*Data for analysis*:
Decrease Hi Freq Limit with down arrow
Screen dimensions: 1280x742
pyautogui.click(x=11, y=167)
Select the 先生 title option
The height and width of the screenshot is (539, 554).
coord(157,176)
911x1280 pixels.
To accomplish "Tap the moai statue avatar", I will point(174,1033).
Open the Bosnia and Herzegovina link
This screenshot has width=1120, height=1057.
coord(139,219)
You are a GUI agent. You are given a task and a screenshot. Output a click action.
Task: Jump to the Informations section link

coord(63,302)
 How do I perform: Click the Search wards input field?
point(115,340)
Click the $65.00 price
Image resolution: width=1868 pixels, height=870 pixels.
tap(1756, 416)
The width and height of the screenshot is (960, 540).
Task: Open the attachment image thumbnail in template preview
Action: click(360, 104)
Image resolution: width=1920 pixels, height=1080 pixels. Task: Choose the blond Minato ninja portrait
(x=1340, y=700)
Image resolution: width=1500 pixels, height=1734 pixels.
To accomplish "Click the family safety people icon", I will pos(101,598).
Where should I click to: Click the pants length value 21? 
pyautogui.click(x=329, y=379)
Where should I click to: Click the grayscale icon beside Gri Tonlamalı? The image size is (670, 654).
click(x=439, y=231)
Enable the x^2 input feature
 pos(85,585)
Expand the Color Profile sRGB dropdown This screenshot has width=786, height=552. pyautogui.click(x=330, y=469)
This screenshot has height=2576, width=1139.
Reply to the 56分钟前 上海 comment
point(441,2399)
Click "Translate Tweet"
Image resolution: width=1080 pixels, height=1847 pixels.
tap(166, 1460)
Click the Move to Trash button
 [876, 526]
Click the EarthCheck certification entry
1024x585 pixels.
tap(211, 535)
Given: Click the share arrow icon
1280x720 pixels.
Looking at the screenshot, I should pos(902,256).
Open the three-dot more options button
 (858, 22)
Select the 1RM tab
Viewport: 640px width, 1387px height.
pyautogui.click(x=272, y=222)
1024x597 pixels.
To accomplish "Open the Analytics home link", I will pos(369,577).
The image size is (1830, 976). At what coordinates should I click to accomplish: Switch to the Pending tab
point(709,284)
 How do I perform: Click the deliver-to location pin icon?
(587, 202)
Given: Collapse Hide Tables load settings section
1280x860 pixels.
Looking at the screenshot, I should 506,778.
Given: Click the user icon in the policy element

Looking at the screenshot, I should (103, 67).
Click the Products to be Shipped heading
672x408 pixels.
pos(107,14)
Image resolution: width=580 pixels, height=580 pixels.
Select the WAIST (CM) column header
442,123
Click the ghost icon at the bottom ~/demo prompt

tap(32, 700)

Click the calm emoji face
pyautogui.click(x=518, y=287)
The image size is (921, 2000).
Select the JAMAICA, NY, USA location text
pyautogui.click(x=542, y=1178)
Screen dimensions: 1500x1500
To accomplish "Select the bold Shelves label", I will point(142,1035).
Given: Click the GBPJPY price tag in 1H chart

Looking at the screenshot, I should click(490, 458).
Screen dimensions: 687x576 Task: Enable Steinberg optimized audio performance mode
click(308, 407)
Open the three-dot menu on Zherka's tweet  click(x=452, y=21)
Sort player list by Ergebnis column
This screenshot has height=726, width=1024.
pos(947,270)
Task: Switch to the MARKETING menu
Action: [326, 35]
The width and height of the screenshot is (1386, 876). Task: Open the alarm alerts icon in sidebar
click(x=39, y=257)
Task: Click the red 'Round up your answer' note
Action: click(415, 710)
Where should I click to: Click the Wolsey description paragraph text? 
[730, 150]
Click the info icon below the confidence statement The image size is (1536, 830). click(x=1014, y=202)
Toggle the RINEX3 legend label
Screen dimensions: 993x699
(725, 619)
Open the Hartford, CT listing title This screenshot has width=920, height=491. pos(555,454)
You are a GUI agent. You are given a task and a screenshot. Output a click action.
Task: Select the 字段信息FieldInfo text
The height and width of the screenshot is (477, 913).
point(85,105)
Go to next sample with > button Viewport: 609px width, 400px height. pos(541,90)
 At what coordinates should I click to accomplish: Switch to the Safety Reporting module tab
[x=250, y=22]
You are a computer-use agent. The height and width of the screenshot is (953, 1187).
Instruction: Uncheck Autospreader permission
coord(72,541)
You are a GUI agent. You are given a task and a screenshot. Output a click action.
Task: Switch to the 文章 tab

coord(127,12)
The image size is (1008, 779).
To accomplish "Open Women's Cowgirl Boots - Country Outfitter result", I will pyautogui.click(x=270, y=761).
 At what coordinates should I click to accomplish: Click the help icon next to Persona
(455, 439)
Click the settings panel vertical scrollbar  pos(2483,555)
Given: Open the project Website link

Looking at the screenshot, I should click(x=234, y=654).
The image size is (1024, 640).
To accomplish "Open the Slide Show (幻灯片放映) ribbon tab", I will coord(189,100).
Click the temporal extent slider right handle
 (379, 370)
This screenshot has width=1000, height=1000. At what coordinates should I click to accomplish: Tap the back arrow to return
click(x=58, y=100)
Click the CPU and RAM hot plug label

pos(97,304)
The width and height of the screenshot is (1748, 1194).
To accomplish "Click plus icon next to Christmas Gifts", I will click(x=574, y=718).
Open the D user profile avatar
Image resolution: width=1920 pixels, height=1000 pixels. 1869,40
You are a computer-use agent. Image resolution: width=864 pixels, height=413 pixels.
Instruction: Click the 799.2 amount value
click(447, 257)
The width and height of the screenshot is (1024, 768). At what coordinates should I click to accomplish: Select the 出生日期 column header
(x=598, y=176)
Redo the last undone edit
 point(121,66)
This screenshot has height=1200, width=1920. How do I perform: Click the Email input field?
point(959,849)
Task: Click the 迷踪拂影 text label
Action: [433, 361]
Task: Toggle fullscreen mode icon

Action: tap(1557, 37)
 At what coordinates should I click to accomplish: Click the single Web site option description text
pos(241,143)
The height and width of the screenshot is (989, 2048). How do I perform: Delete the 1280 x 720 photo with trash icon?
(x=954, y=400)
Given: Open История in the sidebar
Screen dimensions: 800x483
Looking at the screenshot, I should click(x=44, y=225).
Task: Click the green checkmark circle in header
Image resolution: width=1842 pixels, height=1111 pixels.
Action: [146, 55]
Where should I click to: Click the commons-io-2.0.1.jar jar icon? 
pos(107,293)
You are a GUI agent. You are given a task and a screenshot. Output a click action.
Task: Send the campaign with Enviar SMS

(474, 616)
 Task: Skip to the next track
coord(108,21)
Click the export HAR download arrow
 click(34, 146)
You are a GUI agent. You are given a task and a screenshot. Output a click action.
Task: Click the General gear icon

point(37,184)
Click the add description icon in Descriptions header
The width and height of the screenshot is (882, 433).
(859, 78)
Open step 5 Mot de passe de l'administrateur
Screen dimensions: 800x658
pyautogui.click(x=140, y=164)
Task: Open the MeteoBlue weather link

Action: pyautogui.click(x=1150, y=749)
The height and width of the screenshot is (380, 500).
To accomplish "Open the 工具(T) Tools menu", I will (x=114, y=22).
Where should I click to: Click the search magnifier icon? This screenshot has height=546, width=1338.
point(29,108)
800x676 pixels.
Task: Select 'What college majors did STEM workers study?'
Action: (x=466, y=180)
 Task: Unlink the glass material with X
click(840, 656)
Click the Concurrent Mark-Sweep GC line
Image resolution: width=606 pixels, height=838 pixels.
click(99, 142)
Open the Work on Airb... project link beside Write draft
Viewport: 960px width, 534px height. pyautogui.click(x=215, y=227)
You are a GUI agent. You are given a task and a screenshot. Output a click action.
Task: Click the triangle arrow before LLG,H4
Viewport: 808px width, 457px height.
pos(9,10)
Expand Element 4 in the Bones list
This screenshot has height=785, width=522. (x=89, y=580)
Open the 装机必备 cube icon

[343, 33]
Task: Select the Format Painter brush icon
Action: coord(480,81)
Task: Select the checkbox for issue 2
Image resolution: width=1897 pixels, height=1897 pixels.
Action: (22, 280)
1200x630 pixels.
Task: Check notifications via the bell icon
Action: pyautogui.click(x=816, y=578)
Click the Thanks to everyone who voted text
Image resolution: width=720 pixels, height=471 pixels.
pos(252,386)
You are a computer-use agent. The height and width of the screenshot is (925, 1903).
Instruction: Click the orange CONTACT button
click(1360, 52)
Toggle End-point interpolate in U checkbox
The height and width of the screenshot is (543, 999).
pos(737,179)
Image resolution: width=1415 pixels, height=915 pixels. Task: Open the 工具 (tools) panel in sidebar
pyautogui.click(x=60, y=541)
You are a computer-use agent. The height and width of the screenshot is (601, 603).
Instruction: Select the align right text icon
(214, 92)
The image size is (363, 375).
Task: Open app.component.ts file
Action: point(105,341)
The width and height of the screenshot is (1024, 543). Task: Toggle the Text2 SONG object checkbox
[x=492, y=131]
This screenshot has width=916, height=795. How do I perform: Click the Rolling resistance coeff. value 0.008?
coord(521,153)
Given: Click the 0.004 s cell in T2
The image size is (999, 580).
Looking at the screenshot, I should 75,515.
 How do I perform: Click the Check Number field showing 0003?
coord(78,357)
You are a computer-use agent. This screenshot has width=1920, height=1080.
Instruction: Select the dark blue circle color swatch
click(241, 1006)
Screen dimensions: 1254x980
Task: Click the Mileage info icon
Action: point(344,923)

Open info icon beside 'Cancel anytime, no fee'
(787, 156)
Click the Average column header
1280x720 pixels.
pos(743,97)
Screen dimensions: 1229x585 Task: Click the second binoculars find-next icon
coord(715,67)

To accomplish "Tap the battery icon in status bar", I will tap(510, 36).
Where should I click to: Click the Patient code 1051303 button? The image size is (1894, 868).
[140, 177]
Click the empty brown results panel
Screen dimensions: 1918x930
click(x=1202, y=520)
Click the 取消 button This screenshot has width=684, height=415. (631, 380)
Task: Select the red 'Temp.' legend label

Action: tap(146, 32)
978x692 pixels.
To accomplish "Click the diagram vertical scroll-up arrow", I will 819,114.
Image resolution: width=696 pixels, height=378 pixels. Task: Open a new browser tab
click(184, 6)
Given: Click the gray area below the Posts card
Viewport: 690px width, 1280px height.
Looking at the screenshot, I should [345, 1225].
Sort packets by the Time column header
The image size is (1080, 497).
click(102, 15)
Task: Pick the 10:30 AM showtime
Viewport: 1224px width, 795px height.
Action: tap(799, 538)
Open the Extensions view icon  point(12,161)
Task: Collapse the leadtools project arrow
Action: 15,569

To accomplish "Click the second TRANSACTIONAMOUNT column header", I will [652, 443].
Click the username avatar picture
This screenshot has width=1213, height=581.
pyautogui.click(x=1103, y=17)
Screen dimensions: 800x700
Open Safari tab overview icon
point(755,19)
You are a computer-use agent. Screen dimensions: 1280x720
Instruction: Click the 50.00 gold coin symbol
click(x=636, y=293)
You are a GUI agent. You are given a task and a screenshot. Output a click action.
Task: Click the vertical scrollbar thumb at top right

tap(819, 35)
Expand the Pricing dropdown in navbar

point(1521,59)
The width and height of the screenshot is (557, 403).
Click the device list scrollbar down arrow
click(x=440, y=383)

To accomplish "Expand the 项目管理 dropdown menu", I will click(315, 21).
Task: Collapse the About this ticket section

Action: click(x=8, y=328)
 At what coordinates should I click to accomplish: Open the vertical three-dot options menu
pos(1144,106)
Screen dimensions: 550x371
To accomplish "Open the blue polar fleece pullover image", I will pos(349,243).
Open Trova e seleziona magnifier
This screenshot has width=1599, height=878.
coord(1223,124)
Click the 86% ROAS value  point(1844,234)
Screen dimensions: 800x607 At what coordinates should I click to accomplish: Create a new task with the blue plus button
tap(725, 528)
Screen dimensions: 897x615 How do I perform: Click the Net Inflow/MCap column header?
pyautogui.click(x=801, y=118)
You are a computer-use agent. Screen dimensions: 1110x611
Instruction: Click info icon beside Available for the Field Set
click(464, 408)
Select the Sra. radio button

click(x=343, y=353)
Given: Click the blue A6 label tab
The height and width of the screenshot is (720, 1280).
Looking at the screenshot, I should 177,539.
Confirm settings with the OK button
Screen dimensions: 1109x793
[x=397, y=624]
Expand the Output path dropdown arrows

*Exercise goal*:
Whenever "Sort" occurs in a line above, copy that line.

*Answer box*:
Sort player list by Ergebnis column
Sort packets by the Time column header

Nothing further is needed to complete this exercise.